Collected data entries
____________________

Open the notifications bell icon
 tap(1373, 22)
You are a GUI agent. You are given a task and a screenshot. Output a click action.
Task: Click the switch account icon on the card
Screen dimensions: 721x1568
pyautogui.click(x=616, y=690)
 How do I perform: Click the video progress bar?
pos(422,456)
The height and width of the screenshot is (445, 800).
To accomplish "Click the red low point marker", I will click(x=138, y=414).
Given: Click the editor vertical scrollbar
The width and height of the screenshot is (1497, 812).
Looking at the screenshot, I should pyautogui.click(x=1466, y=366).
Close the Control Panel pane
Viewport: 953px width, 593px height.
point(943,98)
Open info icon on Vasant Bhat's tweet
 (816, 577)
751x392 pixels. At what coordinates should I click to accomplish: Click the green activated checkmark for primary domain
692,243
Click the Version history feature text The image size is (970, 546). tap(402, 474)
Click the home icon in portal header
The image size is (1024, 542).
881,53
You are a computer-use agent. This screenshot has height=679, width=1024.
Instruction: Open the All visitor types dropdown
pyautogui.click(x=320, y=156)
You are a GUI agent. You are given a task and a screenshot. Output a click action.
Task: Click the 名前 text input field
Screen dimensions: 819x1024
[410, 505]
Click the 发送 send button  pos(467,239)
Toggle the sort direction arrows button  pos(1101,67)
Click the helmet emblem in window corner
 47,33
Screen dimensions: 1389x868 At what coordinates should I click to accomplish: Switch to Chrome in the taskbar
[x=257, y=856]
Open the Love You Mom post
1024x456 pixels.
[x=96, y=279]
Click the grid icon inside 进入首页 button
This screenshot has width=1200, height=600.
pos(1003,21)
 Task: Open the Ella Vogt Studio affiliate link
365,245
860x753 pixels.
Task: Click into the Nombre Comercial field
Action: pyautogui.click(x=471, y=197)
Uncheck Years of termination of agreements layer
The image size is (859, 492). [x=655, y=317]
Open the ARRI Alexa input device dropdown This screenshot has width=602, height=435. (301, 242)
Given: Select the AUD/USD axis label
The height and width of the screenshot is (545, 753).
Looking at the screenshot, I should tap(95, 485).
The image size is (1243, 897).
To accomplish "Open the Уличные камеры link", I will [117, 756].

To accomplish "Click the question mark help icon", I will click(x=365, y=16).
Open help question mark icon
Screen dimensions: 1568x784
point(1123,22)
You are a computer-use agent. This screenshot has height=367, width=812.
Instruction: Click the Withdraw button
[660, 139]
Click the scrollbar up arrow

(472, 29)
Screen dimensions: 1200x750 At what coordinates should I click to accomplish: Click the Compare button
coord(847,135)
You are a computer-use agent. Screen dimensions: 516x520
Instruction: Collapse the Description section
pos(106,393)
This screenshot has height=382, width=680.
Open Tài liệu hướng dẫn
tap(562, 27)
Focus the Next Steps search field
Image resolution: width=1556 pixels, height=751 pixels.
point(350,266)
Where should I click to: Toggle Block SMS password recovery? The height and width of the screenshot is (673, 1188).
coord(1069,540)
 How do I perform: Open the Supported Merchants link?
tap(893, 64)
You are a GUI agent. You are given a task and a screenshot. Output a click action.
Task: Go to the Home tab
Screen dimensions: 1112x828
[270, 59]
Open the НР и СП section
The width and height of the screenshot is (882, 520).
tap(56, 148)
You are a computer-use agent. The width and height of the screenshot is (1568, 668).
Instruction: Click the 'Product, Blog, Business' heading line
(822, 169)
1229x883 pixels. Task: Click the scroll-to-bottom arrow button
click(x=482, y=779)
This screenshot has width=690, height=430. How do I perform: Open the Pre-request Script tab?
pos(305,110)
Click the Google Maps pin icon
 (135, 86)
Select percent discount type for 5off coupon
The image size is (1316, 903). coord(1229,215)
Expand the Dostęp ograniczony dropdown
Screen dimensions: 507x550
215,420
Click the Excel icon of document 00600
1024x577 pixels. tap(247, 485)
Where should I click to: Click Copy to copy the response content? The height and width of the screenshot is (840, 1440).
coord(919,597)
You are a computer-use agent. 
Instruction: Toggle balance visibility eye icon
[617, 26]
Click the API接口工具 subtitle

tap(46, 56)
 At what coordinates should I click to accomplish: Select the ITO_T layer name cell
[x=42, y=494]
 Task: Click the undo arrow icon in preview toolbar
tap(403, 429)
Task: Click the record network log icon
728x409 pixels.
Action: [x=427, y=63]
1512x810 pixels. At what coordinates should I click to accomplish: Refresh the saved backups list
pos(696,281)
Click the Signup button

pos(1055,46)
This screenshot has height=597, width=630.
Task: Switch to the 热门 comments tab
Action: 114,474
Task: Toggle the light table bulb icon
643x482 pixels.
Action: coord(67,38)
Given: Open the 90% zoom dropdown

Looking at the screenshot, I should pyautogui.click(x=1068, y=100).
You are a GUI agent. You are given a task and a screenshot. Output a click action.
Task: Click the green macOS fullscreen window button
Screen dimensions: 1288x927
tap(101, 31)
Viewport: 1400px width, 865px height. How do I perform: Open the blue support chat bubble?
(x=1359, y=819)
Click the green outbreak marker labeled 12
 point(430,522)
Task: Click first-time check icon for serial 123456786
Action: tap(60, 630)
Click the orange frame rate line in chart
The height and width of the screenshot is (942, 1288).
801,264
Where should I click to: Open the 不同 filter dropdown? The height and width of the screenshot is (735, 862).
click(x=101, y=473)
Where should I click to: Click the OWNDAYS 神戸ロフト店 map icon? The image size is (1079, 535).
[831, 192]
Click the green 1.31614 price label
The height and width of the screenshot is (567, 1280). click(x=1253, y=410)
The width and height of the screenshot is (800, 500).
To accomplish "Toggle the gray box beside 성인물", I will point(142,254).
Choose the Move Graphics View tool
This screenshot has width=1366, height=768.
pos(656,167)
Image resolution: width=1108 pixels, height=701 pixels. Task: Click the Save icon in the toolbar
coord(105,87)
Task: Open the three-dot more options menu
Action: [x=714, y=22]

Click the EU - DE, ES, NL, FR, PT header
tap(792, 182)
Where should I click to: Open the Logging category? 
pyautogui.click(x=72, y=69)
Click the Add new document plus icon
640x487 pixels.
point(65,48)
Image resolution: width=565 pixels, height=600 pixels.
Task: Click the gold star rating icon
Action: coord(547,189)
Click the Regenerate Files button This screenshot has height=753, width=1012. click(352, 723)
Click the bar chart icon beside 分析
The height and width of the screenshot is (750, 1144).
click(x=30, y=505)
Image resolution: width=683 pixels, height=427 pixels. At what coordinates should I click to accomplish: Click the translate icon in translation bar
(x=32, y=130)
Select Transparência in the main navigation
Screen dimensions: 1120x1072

____________________

▶ Exercise details
Output all the lines above, matching them word for word.

▶ Answer to the problem
Open the notifications bell icon
 tap(1373, 22)
You are a GUI agent. You are given a task and a screenshot. Output a click action.
Task: Click the switch account icon on the card
Screen dimensions: 721x1568
pyautogui.click(x=616, y=690)
 How do I perform: Click the video progress bar?
pos(422,456)
The height and width of the screenshot is (445, 800).
To accomplish "Click the red low point marker", I will click(x=138, y=414).
Given: Click the editor vertical scrollbar
The width and height of the screenshot is (1497, 812).
Looking at the screenshot, I should pyautogui.click(x=1466, y=366).
Close the Control Panel pane
Viewport: 953px width, 593px height.
point(943,98)
Open info icon on Vasant Bhat's tweet
 (816, 577)
751x392 pixels. At what coordinates should I click to accomplish: Click the green activated checkmark for primary domain
692,243
Click the Version history feature text The image size is (970, 546). tap(402, 474)
Click the home icon in portal header
The image size is (1024, 542).
881,53
You are a computer-use agent. This screenshot has height=679, width=1024.
Instruction: Open the All visitor types dropdown
pyautogui.click(x=320, y=156)
You are a GUI agent. You are given a task and a screenshot. Output a click action.
Task: Click the 名前 text input field
Screen dimensions: 819x1024
[410, 505]
Click the 发送 send button  pos(467,239)
Toggle the sort direction arrows button  pos(1101,67)
Click the helmet emblem in window corner
 47,33
Screen dimensions: 1389x868 At what coordinates should I click to accomplish: Switch to Chrome in the taskbar
[x=257, y=856]
Open the Love You Mom post
1024x456 pixels.
[x=96, y=279]
Click the grid icon inside 进入首页 button
This screenshot has width=1200, height=600.
pos(1003,21)
 Task: Open the Ella Vogt Studio affiliate link
365,245
860x753 pixels.
Task: Click into the Nombre Comercial field
Action: pyautogui.click(x=471, y=197)
Uncheck Years of termination of agreements layer
The image size is (859, 492). [x=655, y=317]
Open the ARRI Alexa input device dropdown This screenshot has width=602, height=435. (301, 242)
Given: Select the AUD/USD axis label
The height and width of the screenshot is (545, 753).
Looking at the screenshot, I should tap(95, 485).
The image size is (1243, 897).
To accomplish "Open the Уличные камеры link", I will [117, 756].

To accomplish "Click the question mark help icon", I will click(x=365, y=16).
Open help question mark icon
Screen dimensions: 1568x784
point(1123,22)
You are a computer-use agent. This screenshot has height=367, width=812.
Instruction: Click the Withdraw button
[660, 139]
Click the scrollbar up arrow

(472, 29)
Screen dimensions: 1200x750 At what coordinates should I click to accomplish: Click the Compare button
coord(847,135)
You are a computer-use agent. Screen dimensions: 516x520
Instruction: Collapse the Description section
pos(106,393)
This screenshot has height=382, width=680.
Open Tài liệu hướng dẫn
tap(562, 27)
Focus the Next Steps search field
Image resolution: width=1556 pixels, height=751 pixels.
point(350,266)
Where should I click to: Toggle Block SMS password recovery? The height and width of the screenshot is (673, 1188).
coord(1069,540)
 How do I perform: Open the Supported Merchants link?
tap(893, 64)
You are a GUI agent. You are given a task and a screenshot. Output a click action.
Task: Go to the Home tab
Screen dimensions: 1112x828
[270, 59]
Open the НР и СП section
The width and height of the screenshot is (882, 520).
tap(56, 148)
You are a computer-use agent. The width and height of the screenshot is (1568, 668).
Instruction: Click the 'Product, Blog, Business' heading line
(822, 169)
1229x883 pixels. Task: Click the scroll-to-bottom arrow button
click(x=482, y=779)
This screenshot has width=690, height=430. How do I perform: Open the Pre-request Script tab?
pos(305,110)
Click the Google Maps pin icon
 (135, 86)
Select percent discount type for 5off coupon
The image size is (1316, 903). coord(1229,215)
Expand the Dostęp ograniczony dropdown
Screen dimensions: 507x550
215,420
Click the Excel icon of document 00600
1024x577 pixels. tap(247, 485)
Where should I click to: Click Copy to copy the response content? The height and width of the screenshot is (840, 1440).
coord(919,597)
You are a computer-use agent. 
Instruction: Toggle balance visibility eye icon
[617, 26]
Click the API接口工具 subtitle

tap(46, 56)
 At what coordinates should I click to accomplish: Select the ITO_T layer name cell
[x=42, y=494]
 Task: Click the undo arrow icon in preview toolbar
tap(403, 429)
Task: Click the record network log icon
728x409 pixels.
Action: [x=427, y=63]
1512x810 pixels. At what coordinates should I click to accomplish: Refresh the saved backups list
pos(696,281)
Click the Signup button

pos(1055,46)
This screenshot has height=597, width=630.
Task: Switch to the 热门 comments tab
Action: 114,474
Task: Toggle the light table bulb icon
643x482 pixels.
Action: coord(67,38)
Given: Open the 90% zoom dropdown

Looking at the screenshot, I should pyautogui.click(x=1068, y=100).
You are a GUI agent. You are given a task and a screenshot. Output a click action.
Task: Click the green macOS fullscreen window button
Screen dimensions: 1288x927
tap(101, 31)
Viewport: 1400px width, 865px height. How do I perform: Open the blue support chat bubble?
(x=1359, y=819)
Click the green outbreak marker labeled 12
 point(430,522)
Task: Click first-time check icon for serial 123456786
Action: tap(60, 630)
Click the orange frame rate line in chart
The height and width of the screenshot is (942, 1288).
801,264
Where should I click to: Open the 不同 filter dropdown? The height and width of the screenshot is (735, 862).
click(x=101, y=473)
Where should I click to: Click the OWNDAYS 神戸ロフト店 map icon? The image size is (1079, 535).
[831, 192]
Click the green 1.31614 price label
The height and width of the screenshot is (567, 1280). click(x=1253, y=410)
The width and height of the screenshot is (800, 500).
To accomplish "Toggle the gray box beside 성인물", I will point(142,254).
Choose the Move Graphics View tool
This screenshot has width=1366, height=768.
pos(656,167)
Image resolution: width=1108 pixels, height=701 pixels. Task: Click the Save icon in the toolbar
coord(105,87)
Task: Open the three-dot more options menu
Action: [x=714, y=22]

Click the EU - DE, ES, NL, FR, PT header
tap(792, 182)
Where should I click to: Open the Logging category? 
pyautogui.click(x=72, y=69)
Click the Add new document plus icon
640x487 pixels.
point(65,48)
Image resolution: width=565 pixels, height=600 pixels.
Task: Click the gold star rating icon
Action: coord(547,189)
Click the Regenerate Files button This screenshot has height=753, width=1012. click(352, 723)
Click the bar chart icon beside 分析
The height and width of the screenshot is (750, 1144).
click(x=30, y=505)
Image resolution: width=683 pixels, height=427 pixels. At what coordinates should I click to accomplish: Click the translate icon in translation bar
(x=32, y=130)
Select Transparência in the main navigation
Screen dimensions: 1120x1072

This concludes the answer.